Page text>
####

# Looking for a French accountant who can speak English



## lisa247 (Oct 23, 2014)

Hi,

I lived in France from 2014-2016 and i have received a tax bill that has now been passed on to HMRC. I know that the amount they are asking me to pay is incorrect, but I dont speak French very well and im struggling to figure out how the amount has been calculated. Can anyone help me please?

Thanks

Lisa


----------



## Bevdeforges (Nov 16, 2007)

What kind of a tax bill is this? (Which then leads to the question, "How do you know it is incorrect?")


----------



## lisa247 (Oct 23, 2014)

Bevdeforges said:


> What kind of a tax bill is this? (Which then leads to the question, "How do you know it is incorrect?")


I dont know, ive just had a letter from HMRC saying i owe France X amount of money. It seems much higher than i expected to be, there were complications as i worked in Switzerland. I just need someone to help me understand how the amount has been calculated. Thanks.


----------



## Nomoss (Nov 25, 2016)

lisa247 said:


> I dont know, ive just had a letter from HMRC saying i owe France X amount of money. It seems much higher than i expected to be, there were complications as i worked in Switzerland. I just need someone to help me understand how the amount has been calculated. Thanks.

####

Materials provided>
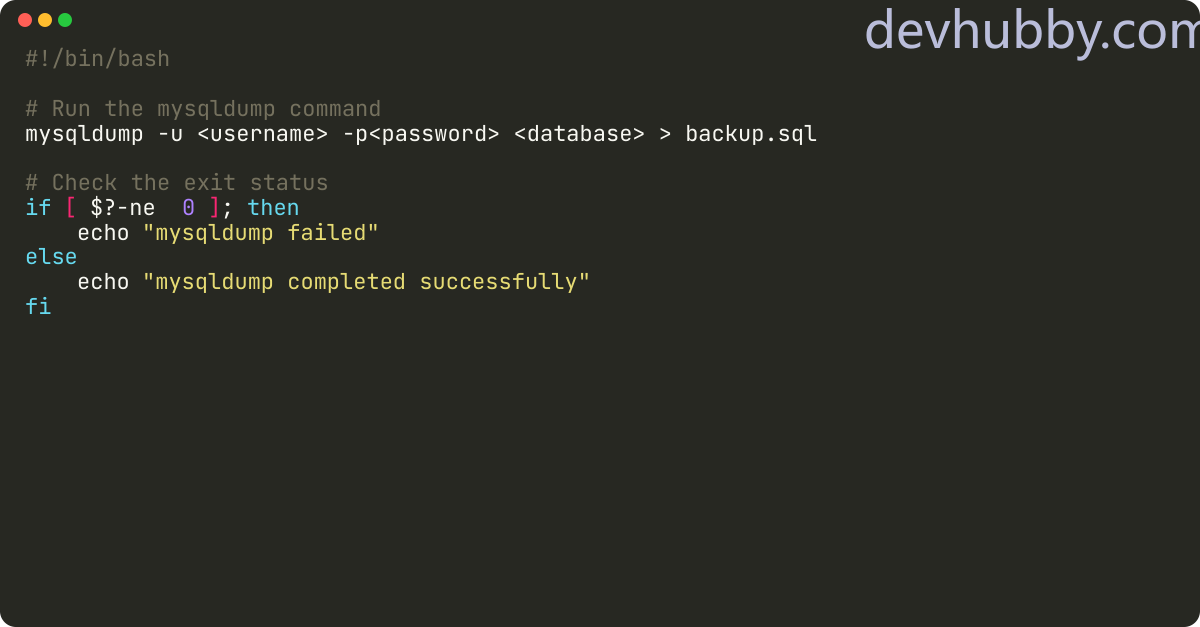Click the closing 'fi' keyword

point(38,307)
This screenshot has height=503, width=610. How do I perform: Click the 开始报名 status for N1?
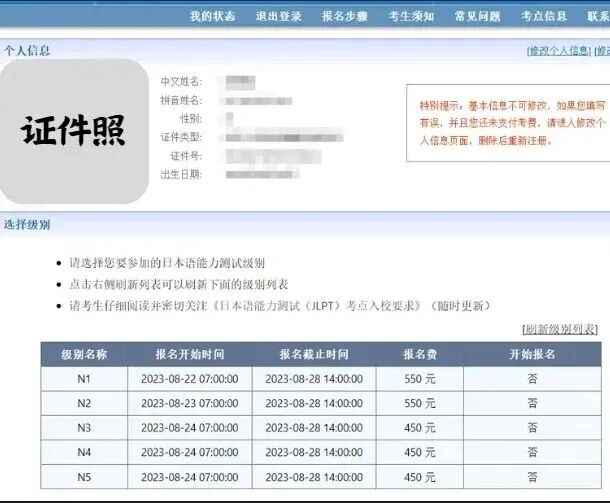[x=532, y=379]
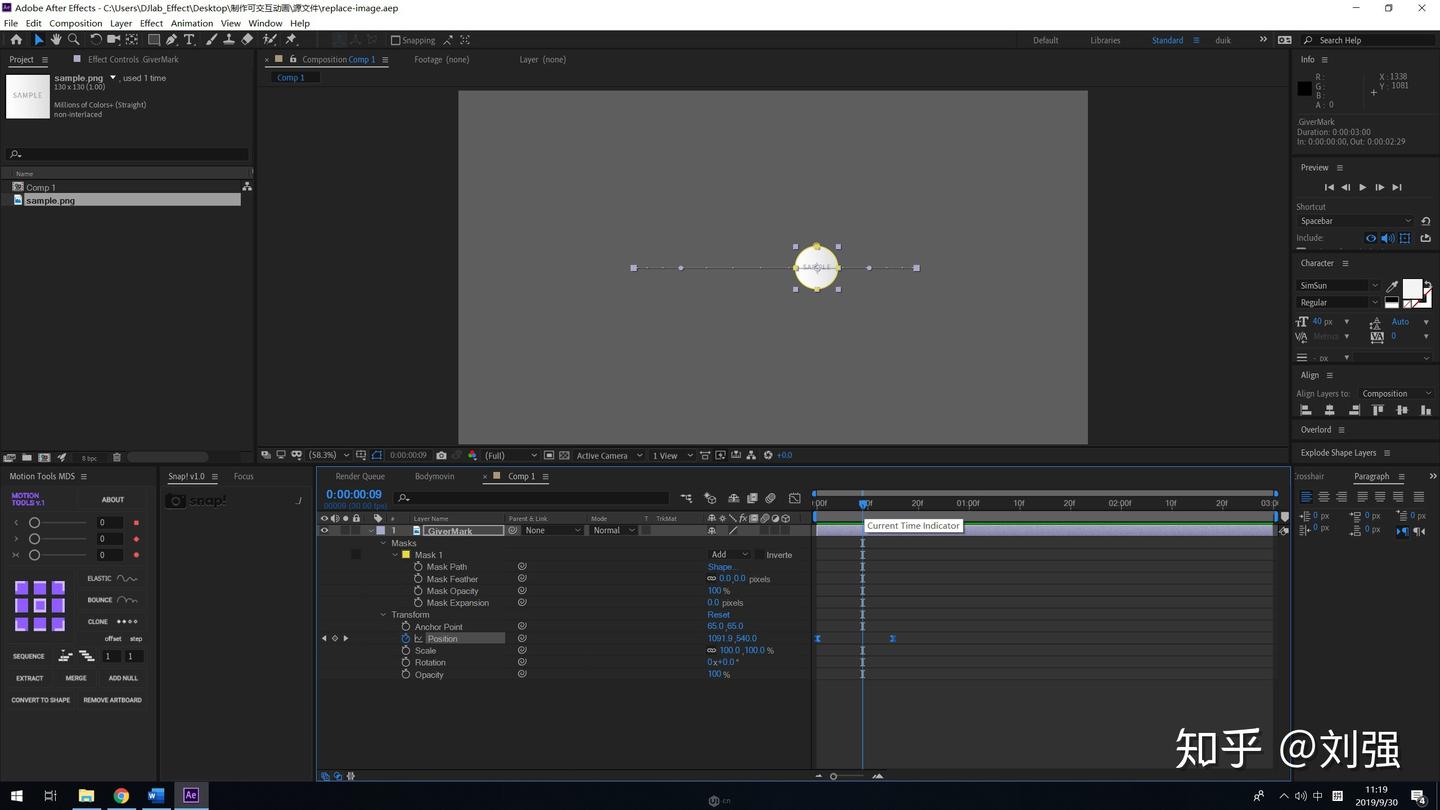Open the layer blending Mode dropdown (Normal)
1440x810 pixels.
pyautogui.click(x=613, y=531)
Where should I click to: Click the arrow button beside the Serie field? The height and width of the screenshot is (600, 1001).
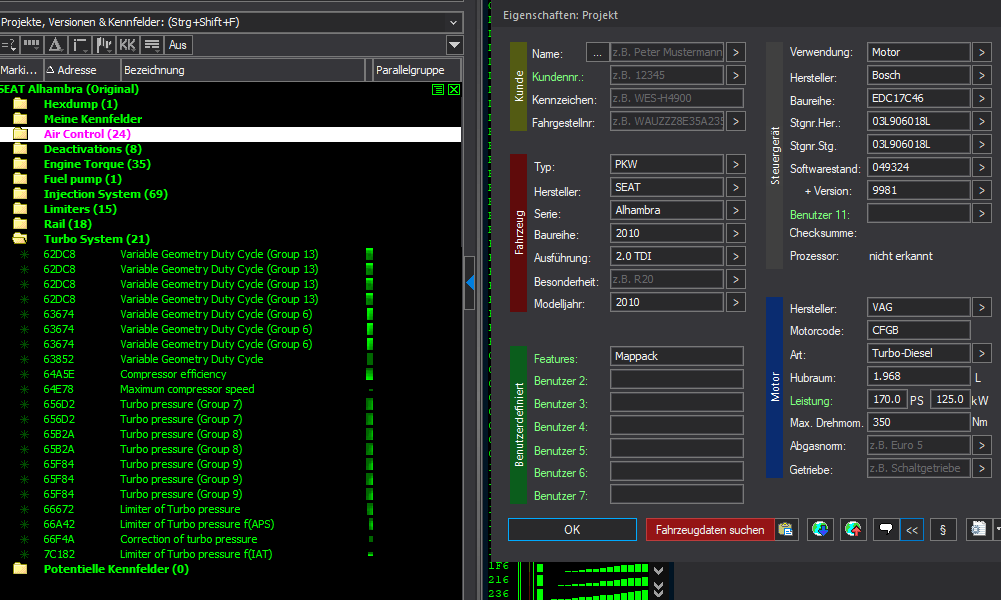coord(736,210)
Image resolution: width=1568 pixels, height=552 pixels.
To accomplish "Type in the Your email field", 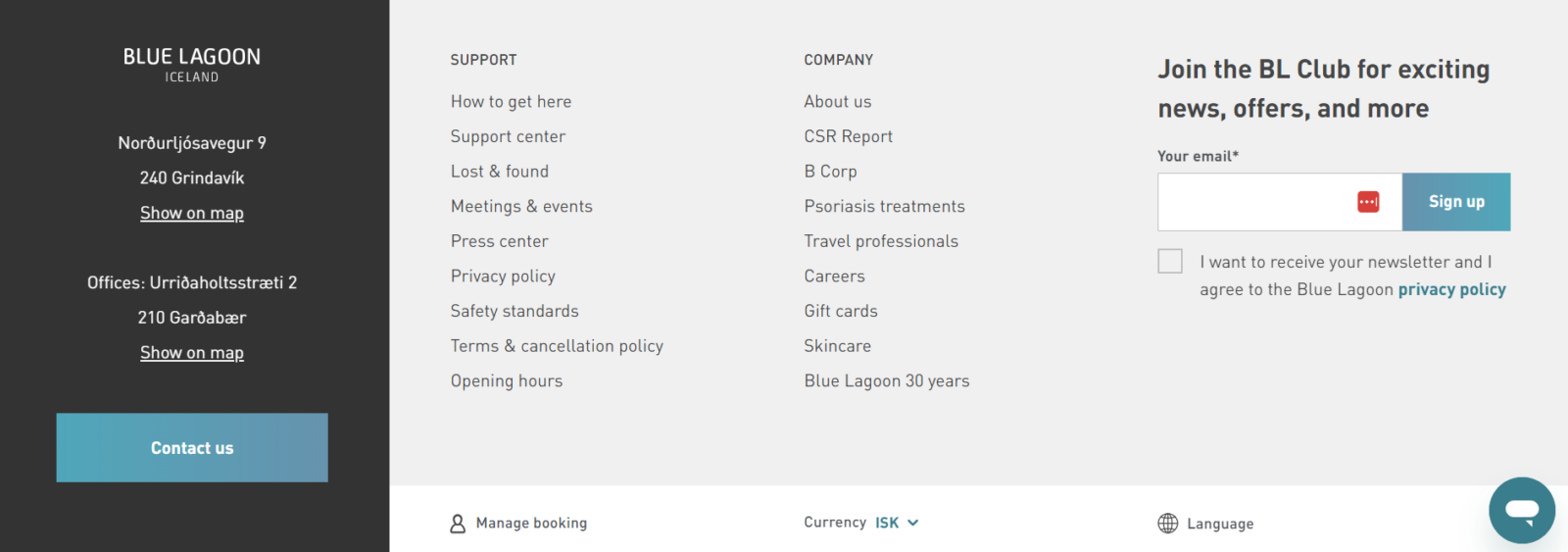I will [1254, 202].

####

To be done>
a) Extract every line of the records that contains the string "width".
b) Continue the forum thread about finding an English-speaking French accountant from the point where it stops.

Expected responses>
a)
This screenshot has height=503, width=610. How do I perform: Click the 开始报名 status for N1?
Where should I click to: Click the arrow button beside the Serie field? The height and width of the screenshot is (600, 1001).
Image resolution: width=1568 pixels, height=552 pixels.

b)
Could the increase over what you expected be due to fines and interest for late payment?

With compound interest they can mount up very quickly.


----------



## lisa247 (Oct 23, 2014)

Nomoss said:


> Could the increase over what you expected be due to fines and interest for late payment?
> 
> With compound interest they can mount up very quickly.


I have a breakdown of what is interest and what is not. At the end of the day im not going to just have over £7000 without being sure that it is correct. I had a PACS with my boyfriend at the time and im not sure if this amount covers his income. I paid my taxes for the first year so this bill should only cover a period of around 6 months before I left France.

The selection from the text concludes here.